Good morning,

I was advised to list some benefits of my proposed patch (see
https://marc.info/?l=openbsd-tech&m=163257974326508&w=2) adding
SO_PASSCRED to motivate its acceptance.

First, to clear up any misconceptions: this is an entirely different
mechanism to SO_PEERCRED. SO_PEERCRED is for stream and
sequenced-packet sockets. This however is mainly for datagram
sockets.

That is why it's useful. There is no way to authenticate the sender
of a datagram in the Unix domain on OpenBSD right now. Well - I've
seen some ugly attempts to do so anyway - like a port providing a
daemon which expects anyone sending it a datagram to first make a
file in their home directory accessible only by themselves and root,
with a nonce inside, and include that nonce in their datagram to
prove their identity. An ugly hack only usable in limited situations
anyway.

This patch will also allow a really inexplicable patch to Chromium
used by its port to be removed.
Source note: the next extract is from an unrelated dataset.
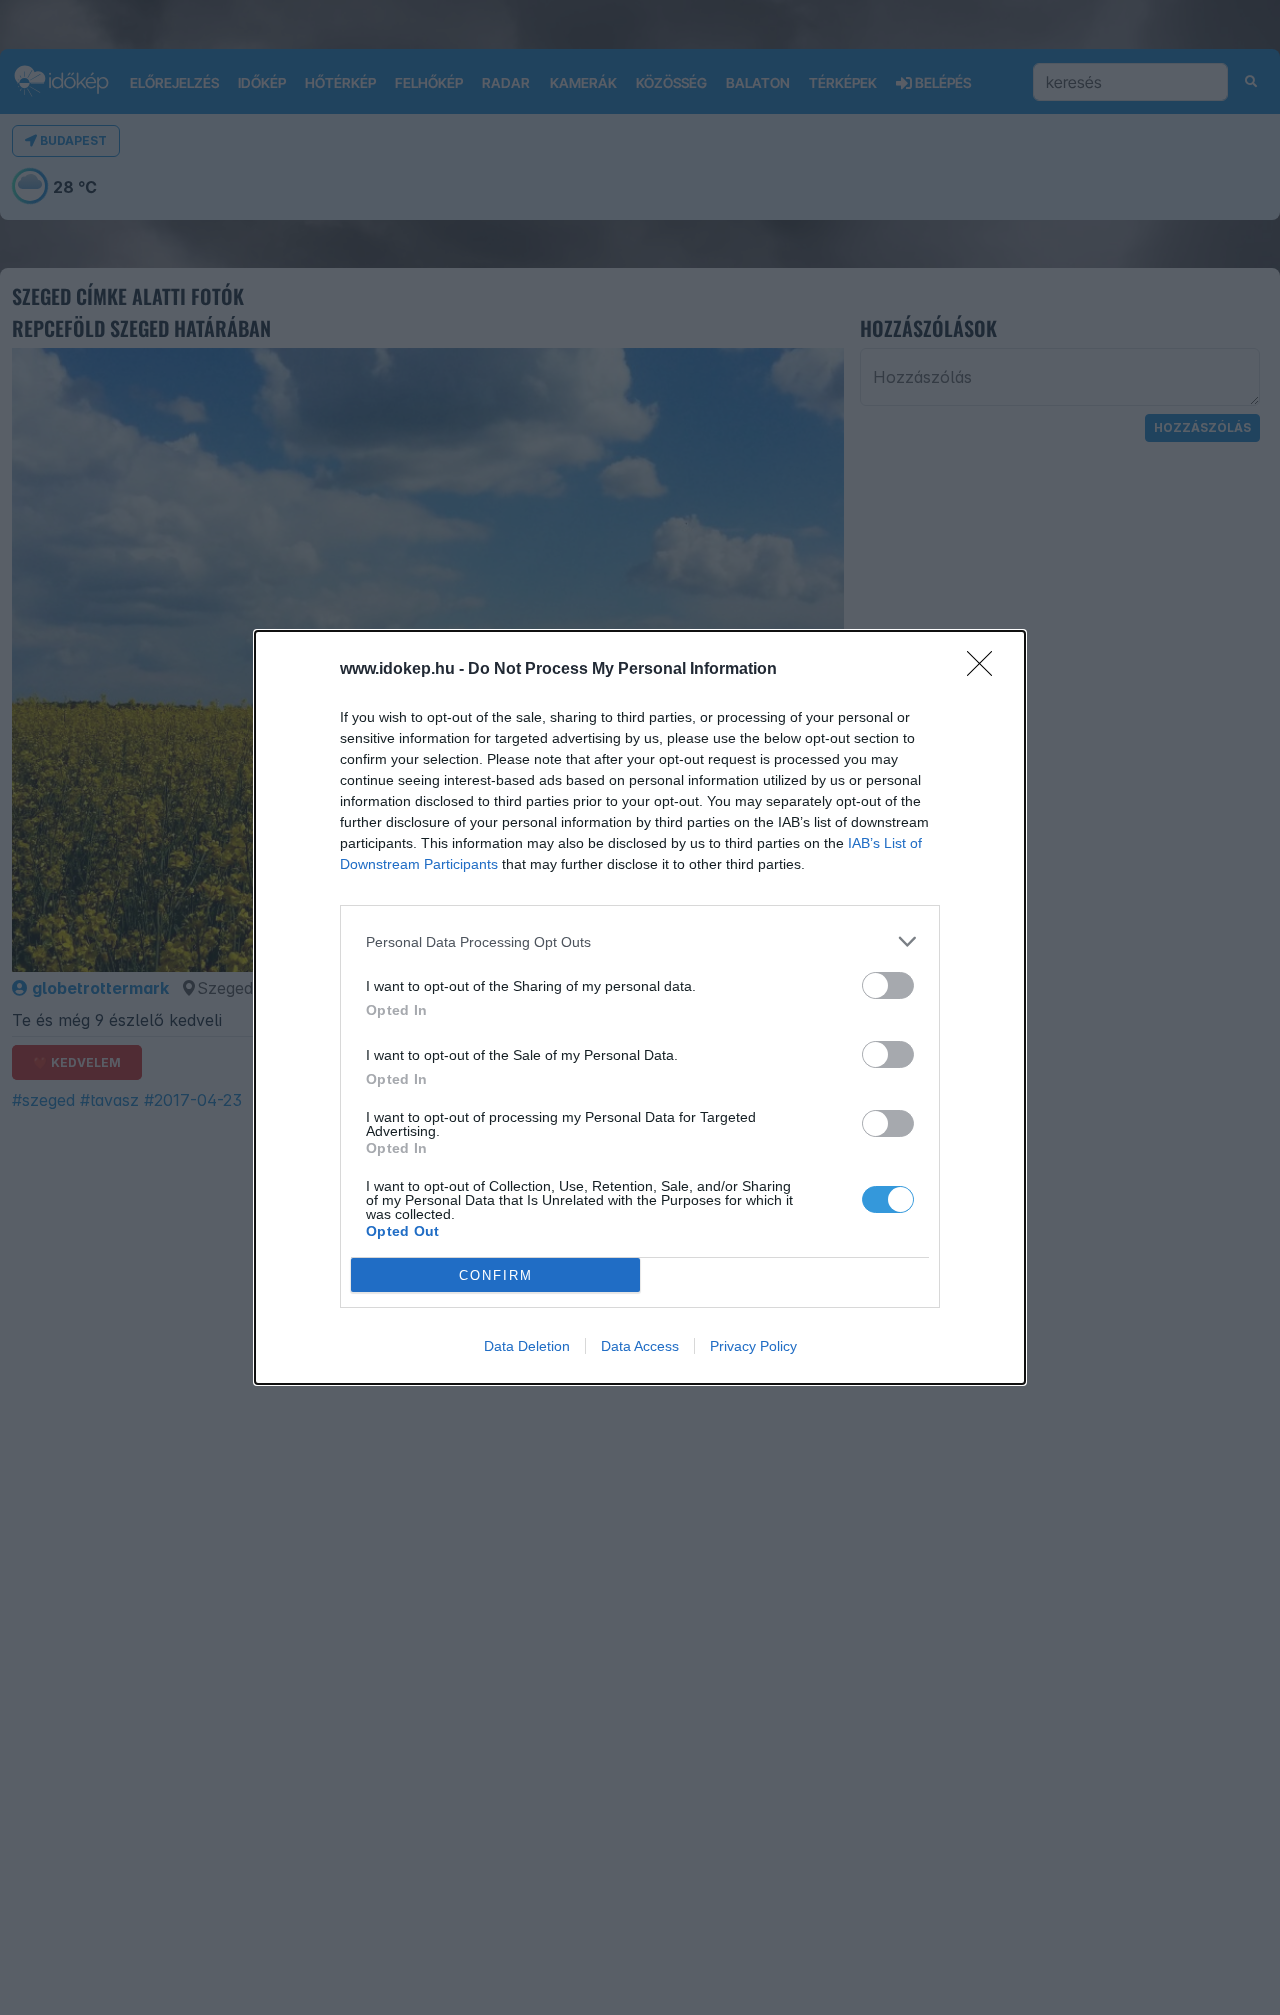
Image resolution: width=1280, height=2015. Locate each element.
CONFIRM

That patch #defines SCM_CREDENTIALS
and SO_PASSCRED to nonsense values, and eliminates Chromium's ability
to determine the PID of a datagram sender. Exactly what problems this
missing functionality causes Chromium I'm not sure of, but they
surely used it for some reason or other.

You might think to enhance syslogd, too. Now you can determine the
PID as well as the actual credentials of a message sender. At
present, syslogd can't do so; any messages you see could be from
anyone. I can fill up /var/log/authlog as any user with whatever
lies I want.

Improving syslogd is obviously of interest to the OpenBSD project,
so why not use the ability to determine the credentials and PID
of a datagram's sender in some way? As a start, it could at least be
useful to log it so that obvious discrepancies are visible.